Following a spring that lurched seemingly overnight from freezing to roasting, the highest levels of pollen for more than a decade have been observed across the UK’s pollen count monitoring network. Although there are 18 million hay fever sufferers in the UK, the impact of this year’s unusual levels will vary from person to person.

Pollen grains are extracted from the atmosphere in a ‘Burkard trap’, simply a piece of sticky tape surrounding a rotating drum. Individual pollen grains are identified under a microscope and counted by an expert observer.

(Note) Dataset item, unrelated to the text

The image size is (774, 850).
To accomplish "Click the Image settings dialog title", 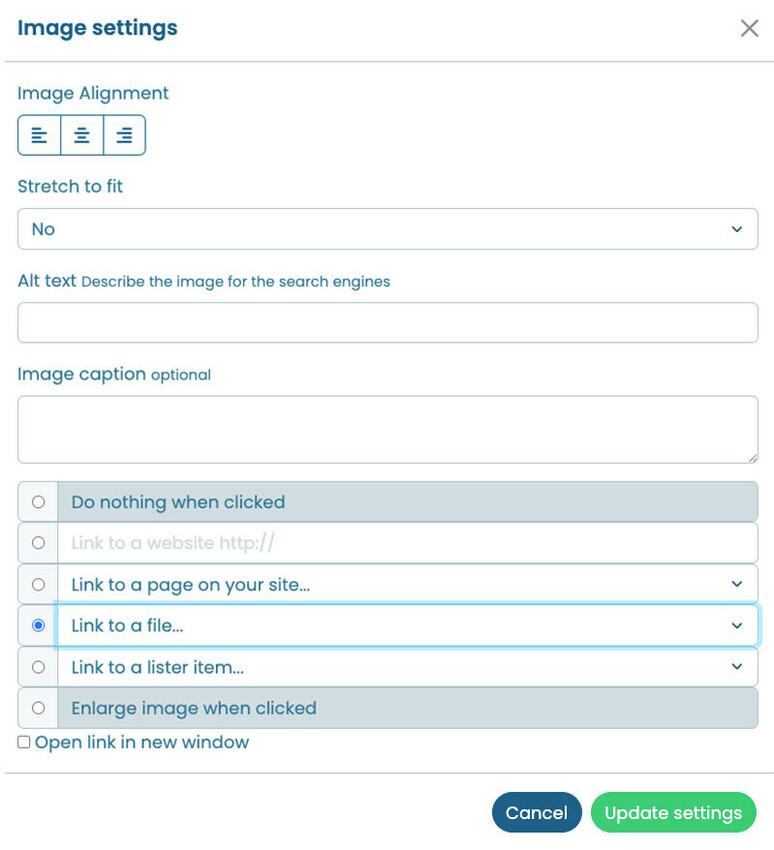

The specific types of pollen grain spotted under the microscope varies significantly throughout the year. The tree pollen season begins in the middle of March and can last until the middle of May, whilst the grass pollen season typically runs from late May until the end of July. Halfway through the summer, various nettles, weeds and fungal spores start to blossom.

Alongside seasonal peaks and troughs, the weather plays an important role in varying levels day-to-day. Optimum weather for the release of grass pollen is warm sunshine with enough of a breeze to carry the pollen grains. Wet weather will temporarily supress pollen release but occasional bursts of rain are necessary to revive the supply.

Since pollen peaks during the morning, shortly after its release, the timing of any rainfall is crucial. A wet morning will help keep levels low all day, whilst an afternoon shower may cause less of an impact.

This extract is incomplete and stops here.